II. While Reading Activities

Word Inference

  1. play  |plā| verb 1 [no object] engage in activity for enjoyment and recreation rather than a serious or practical purpose: the children were playing outside | her friends were playing with their dolls.
  2. *at loose ends idiom not knowing what to do : not having anything in particular to do; With everyone on vacation she was at loose ends.
  3. chorus |ˈkôrəs|  noun (plural choruses)  a simultaneous utterance of something by many people: a growing chorus of complaint | “Good morning,” we replied in chorus.  3 a simultaneous utterance of something by many people: a growing chorus of complaint | “Good morning,” we replied in chorus.
  4. daunting |ˈdôn(t)iNGˈdän(t)iNG| adjective seeming difficult to deal with in anticipation; intimidating: a daunting task.
  5. opportunity  |ˌäpərˈt(y)o͞onədē| noun (plural opportunities) a set of circumstances that makes it possible to do something: we may see increased opportunities for export | the collection gives students the opportunity of reading works by well-known author
  6. volition |vōˈliSH(ə)n| noun  the faculty or power of using one’s will: without conscious volition she backed into her office.
  7. necessary  |ˈnesəˌserē| adjective 1 required to be done, achieved, or present; needed; essential: members are admitted only after they have gained the necessary experience | it’s not necessary for you to be here.
  8. essential |əˈsen(t)SHəl| adjective 1 absolutely necessary; extremely important: [with infinitive] : it is essential to keep up-to-date records | fiber is an essential ingredient.
  9. dwindle |ˈdwindl| verb [no object] diminish gradually in size, amount, or strength: traffic has dwindled to a trickle | (as adjective dwindling) : dwindling resources.
  10. abrupt |əˈbrəpt| adjective-1 sudden and unexpected: I was surprised by the abrupt change of subject | our round of golf came to an abrupt end on the 13th hole.


New Oxford American Dictionary

*Merriam-Webster Dictionary

Grammar Focus: Identifying Prepositions

In the early part of the 2000s, governmental policies prioritized literacy and numeracy skills over less easily tested skills, such as social-emotional ability, despite warnings from early childhood education experts and bodies such as the American Academy of Pediatrics.
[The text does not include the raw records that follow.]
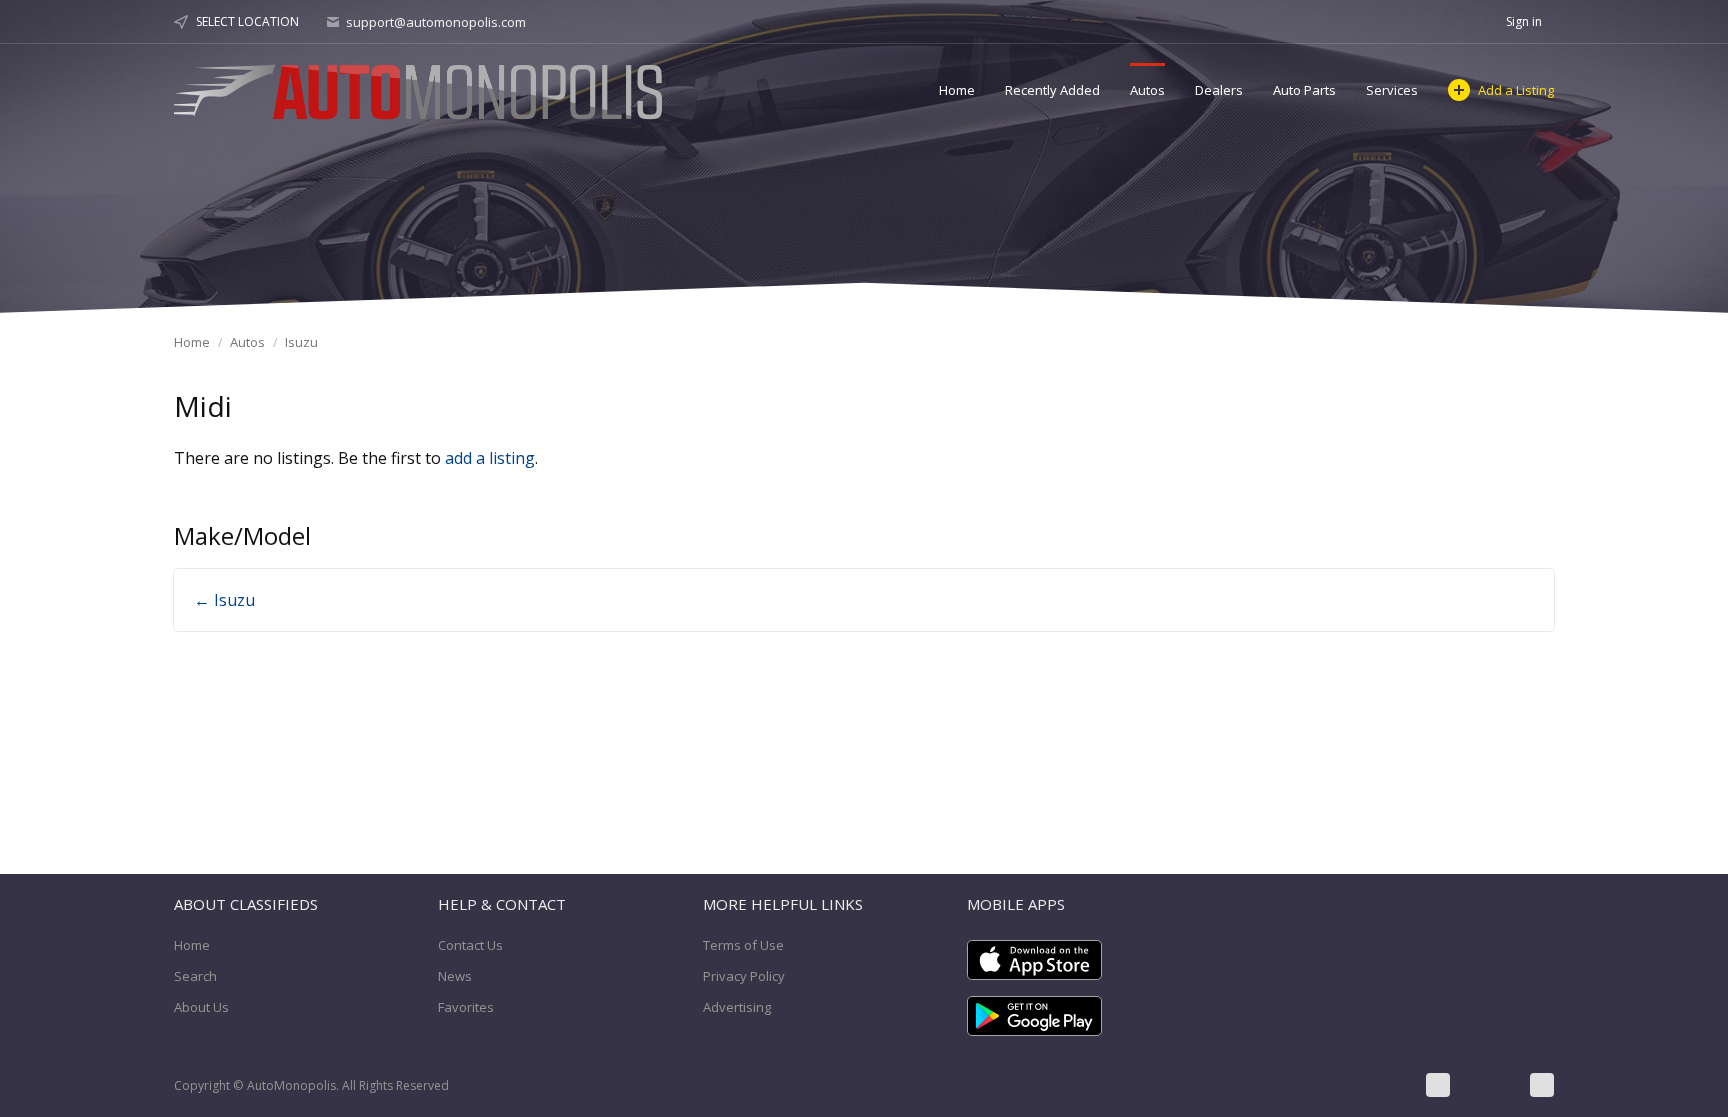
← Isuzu (224, 600)
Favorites (466, 1007)
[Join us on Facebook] (1438, 1085)
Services (1392, 90)
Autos (1147, 90)
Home (957, 90)
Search (195, 976)
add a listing (490, 458)
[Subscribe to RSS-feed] (1542, 1085)
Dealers (1219, 90)
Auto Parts (1304, 90)
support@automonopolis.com (436, 22)
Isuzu (301, 342)
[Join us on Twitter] (1490, 1085)
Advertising (737, 1007)
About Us (201, 1007)
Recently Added (1052, 90)
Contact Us (470, 945)
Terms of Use (743, 945)
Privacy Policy (744, 976)
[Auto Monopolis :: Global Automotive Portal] (421, 89)
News (455, 976)
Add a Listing (1516, 90)
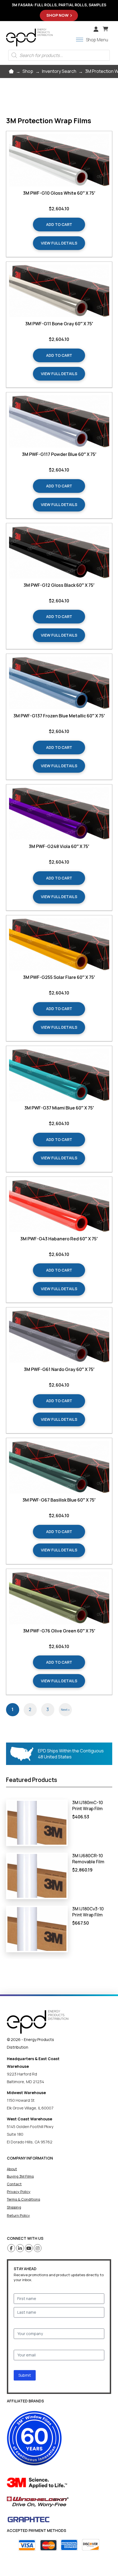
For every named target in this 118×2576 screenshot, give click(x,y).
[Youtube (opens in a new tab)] (29, 2248)
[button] (105, 29)
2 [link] (30, 1709)
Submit (24, 2375)
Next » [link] (65, 1709)
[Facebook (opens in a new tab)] (11, 2248)
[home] (37, 2022)
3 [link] (47, 1709)
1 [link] (12, 1709)
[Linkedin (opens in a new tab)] (20, 2248)
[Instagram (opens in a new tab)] (38, 2248)
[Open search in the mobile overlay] (59, 55)
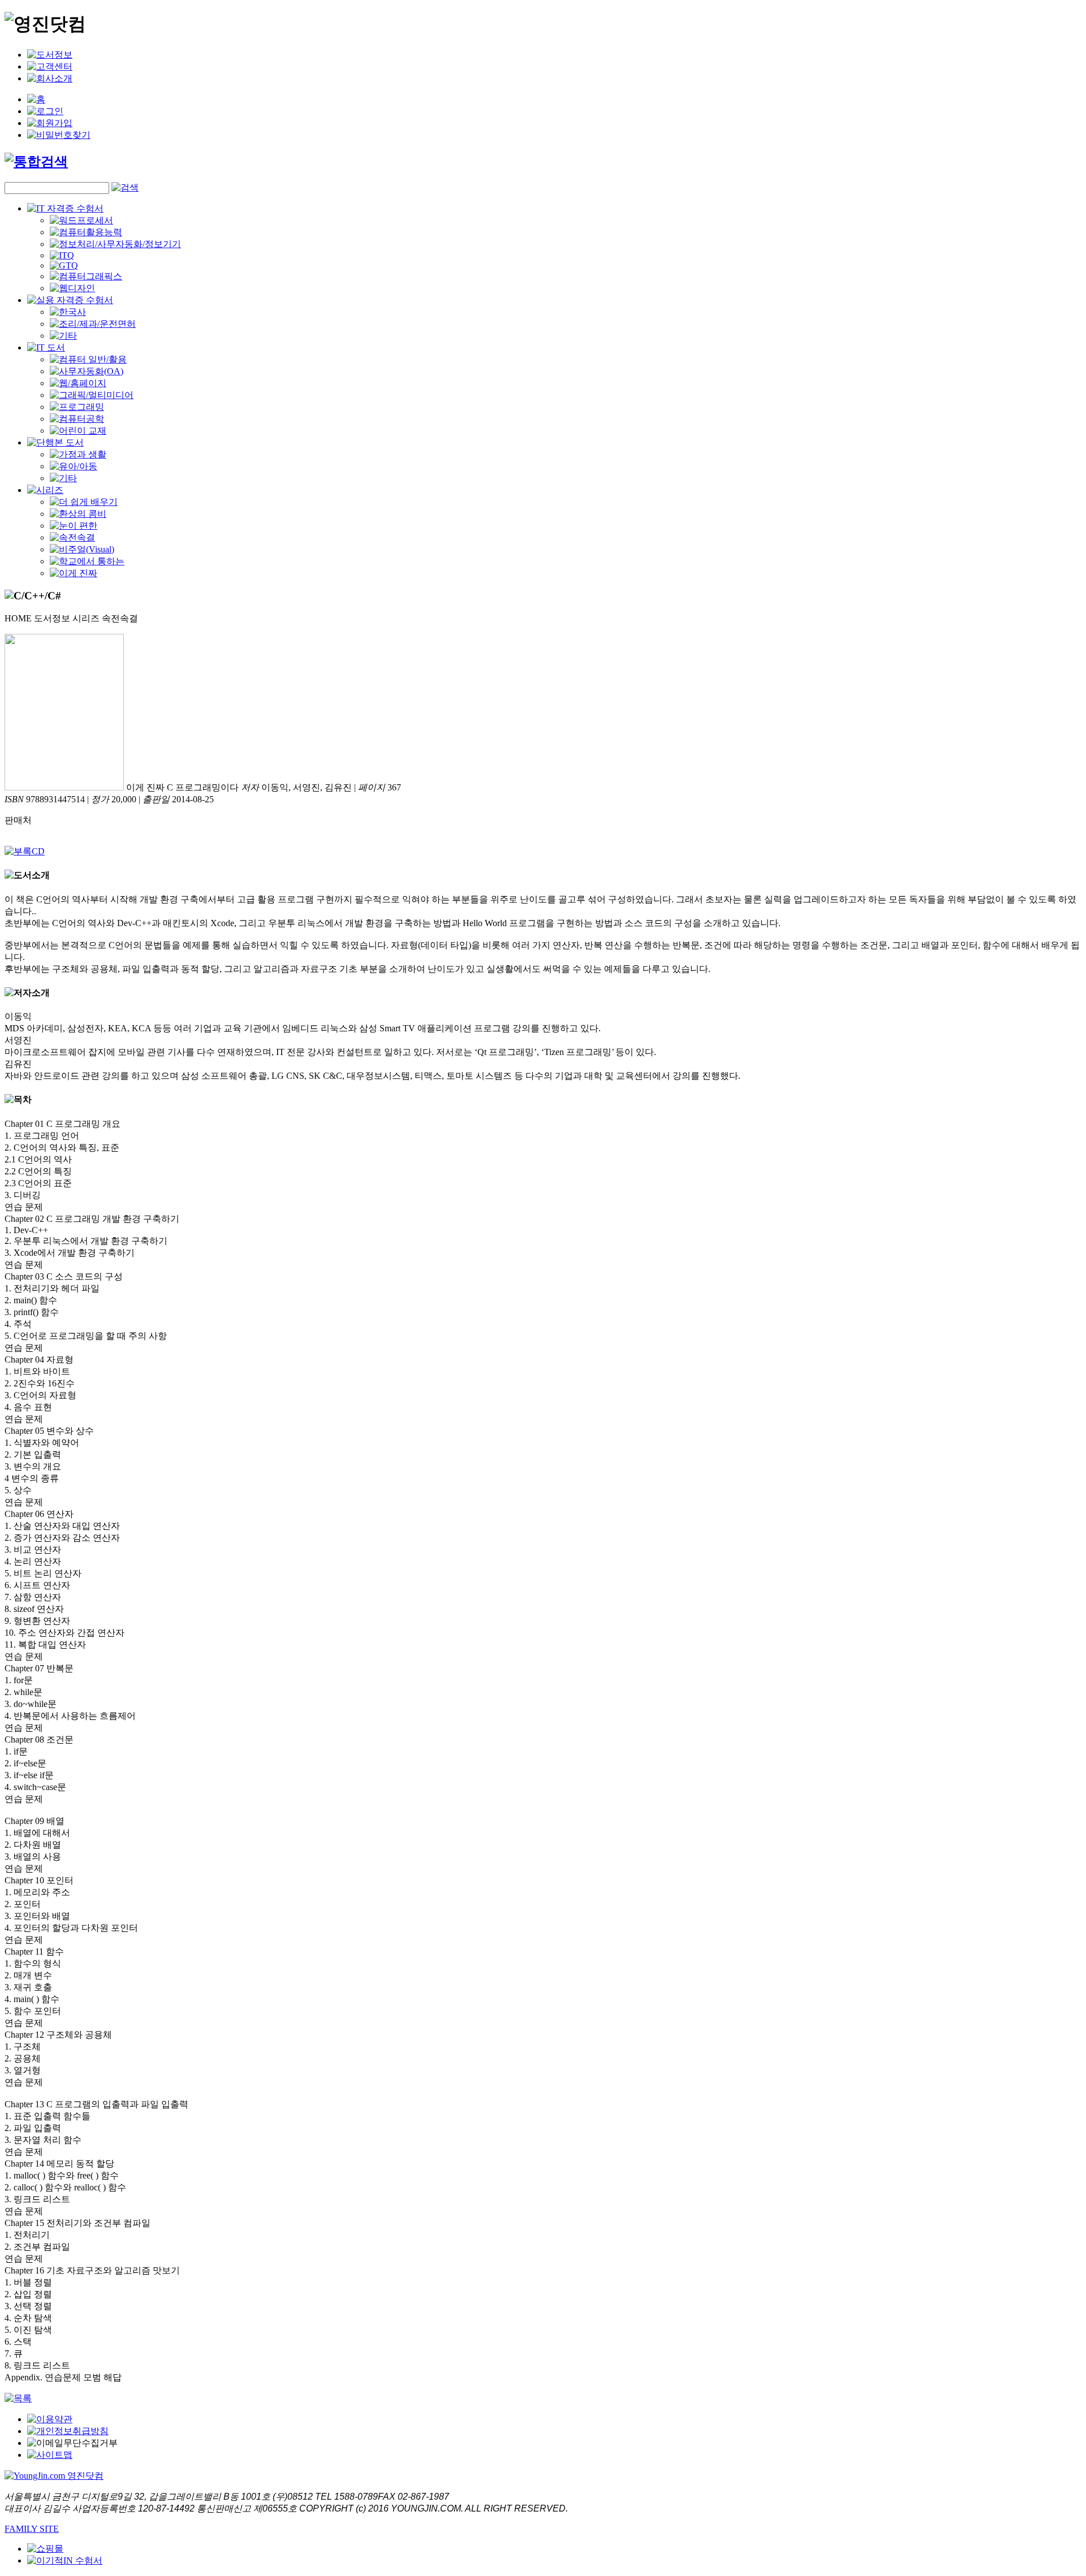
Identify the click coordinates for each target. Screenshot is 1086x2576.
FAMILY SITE (32, 2529)
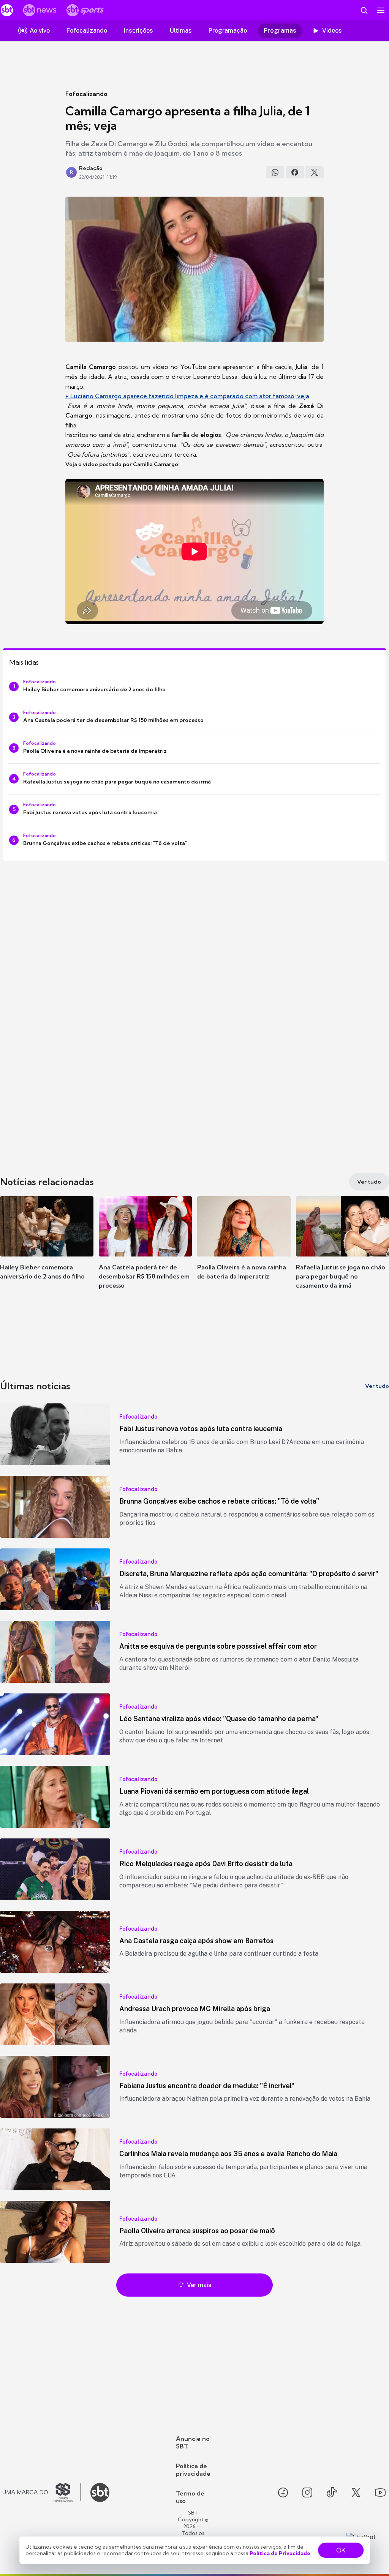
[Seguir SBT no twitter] (356, 2492)
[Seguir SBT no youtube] (380, 2492)
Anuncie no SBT (193, 2442)
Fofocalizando (86, 94)
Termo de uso (190, 2497)
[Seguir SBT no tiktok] (332, 2492)
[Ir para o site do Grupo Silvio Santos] (42, 2492)
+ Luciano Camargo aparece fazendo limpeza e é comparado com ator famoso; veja (187, 396)
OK (340, 2550)
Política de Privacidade (280, 2553)
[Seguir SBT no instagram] (307, 2492)
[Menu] (380, 10)
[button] (46, 1249)
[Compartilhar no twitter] (314, 172)
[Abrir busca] (364, 10)
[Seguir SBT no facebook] (283, 2492)
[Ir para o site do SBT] (99, 2492)
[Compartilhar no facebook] (295, 172)
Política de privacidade (193, 2469)
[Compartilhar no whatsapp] (275, 172)
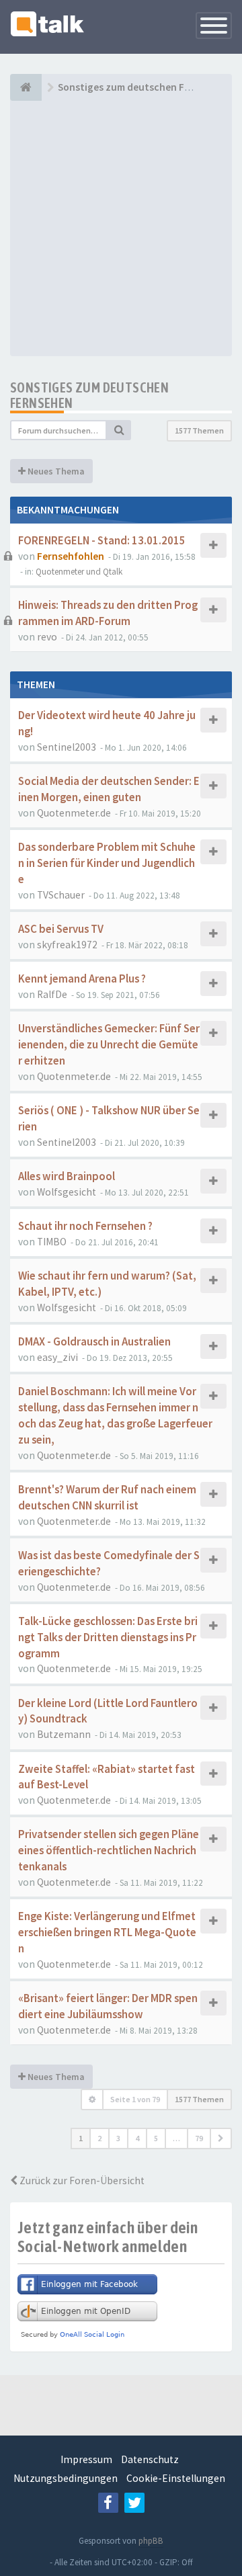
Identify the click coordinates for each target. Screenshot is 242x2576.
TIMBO (52, 1241)
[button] (221, 2138)
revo (47, 636)
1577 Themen (199, 430)
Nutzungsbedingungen (65, 2478)
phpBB (150, 2540)
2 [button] (99, 2138)
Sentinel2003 (66, 747)
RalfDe (52, 994)
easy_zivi (57, 1357)
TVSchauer (61, 894)
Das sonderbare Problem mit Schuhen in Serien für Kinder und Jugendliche (107, 863)
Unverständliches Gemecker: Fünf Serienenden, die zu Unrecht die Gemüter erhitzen (109, 1045)
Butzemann (64, 1734)
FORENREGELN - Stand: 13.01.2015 (102, 541)
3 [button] (118, 2138)
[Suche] (119, 430)
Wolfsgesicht (66, 1192)
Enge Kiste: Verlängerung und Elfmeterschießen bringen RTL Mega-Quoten (107, 1932)
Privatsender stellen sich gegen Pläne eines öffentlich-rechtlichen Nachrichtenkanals (108, 1850)
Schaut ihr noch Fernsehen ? (85, 1226)
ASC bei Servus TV (61, 929)
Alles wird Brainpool (66, 1176)
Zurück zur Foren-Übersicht (81, 2180)
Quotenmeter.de (74, 812)
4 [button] (137, 2138)
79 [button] (199, 2138)
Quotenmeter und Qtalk (79, 571)
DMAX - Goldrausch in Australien (94, 1342)
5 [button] (156, 2138)
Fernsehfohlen (70, 556)
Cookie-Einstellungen (175, 2478)
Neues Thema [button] (55, 471)
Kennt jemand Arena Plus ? (82, 979)
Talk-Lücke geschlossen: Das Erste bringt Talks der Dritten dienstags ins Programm (108, 1637)
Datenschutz (150, 2459)
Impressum (86, 2459)
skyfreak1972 (67, 944)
Average recess time in America — unstructured time for children to engage in the kind of play they want — has shrunk to just 25 minutes, far less than most other countries in the world.

Reading Comprehension

Identify The  Speakers

  1. Laura Huerta Migus, director of the Association of Children’s Museums: “Play, she says, is a necessary component of building social bonds, first with parents and caregivers and then with other adults and peers.”
  2. Lynneth Solis, a play and education researcher with Project Zero at the Harvard Graduate School of Education: “But play, by its very nature, also prepares individuals to deal with uncertainty and “feel comfortable with risk-taking.”
  3. Jennifer Fane, a PhD candidate at Flinders University in Australia: “Play can also help clarify precisely what those negative emotions are about: Kids can be terrible communicators, but play is their medium.”
  4. Professor Paul Ramchandani, the LEGO Professor of Play in Education, Development, and Learning at the University of Cambridge in England: “However, none of us should read too much into what we see in children’s play. . . interpreting children’s play is very fraught.”